The most common method used to measure inequality is known as the Gini coefficient.¹ This is a mathematical measure which looks at income distribution over a whole society, not just between different pre-defined groups. By lining up the whole population from poorest to richest and calculating the percentage of income each person has, this measure can show how far a society is from a perfectly equal one.
The problem with the Gini coefficient is that while it gives you a number to indicate how much inequality there is (0 = complete equality, 100 = very very unequal!), it won’t say anything about the nature of the inequality in a particular society. For example, relative inequality could stay the same, or even decrease, even when absolute poverty increased, so the Gini-coefficient would give the impression that things were getting more equal even though they weren't.

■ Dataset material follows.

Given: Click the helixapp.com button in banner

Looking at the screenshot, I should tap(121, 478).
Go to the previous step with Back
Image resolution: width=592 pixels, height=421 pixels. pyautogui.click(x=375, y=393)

Another approach is to simply split the population into groups, look the ‘share of the pie’ — in other words, the proportion of the total wealth — held by each group, and compare across groups. Often people compare the very wealthy 1% and the remaining 99% (the rest of the population). In the US, this 1% group have 40% of the whole nation’s wealth.² On a global scale, 1% of the world's population hold over half of the world’s wealth — that means they have more than the remaining 99% of people in the world altogether.³
The problem with this measure is that it doesn’t take into account what kind of wealth people have, and how much opportunity they have available to them even without financial wealth. So for example, a university student in $100,000 of debt but with a well-respected degree and high-earning job would be seen as poorer than someone with no debt but barely making their monthly bills. This doesn’t mean inequality isn’t a huge issue - it just means that our measures of it don’t always accurately reflect the nuances of each individual situation.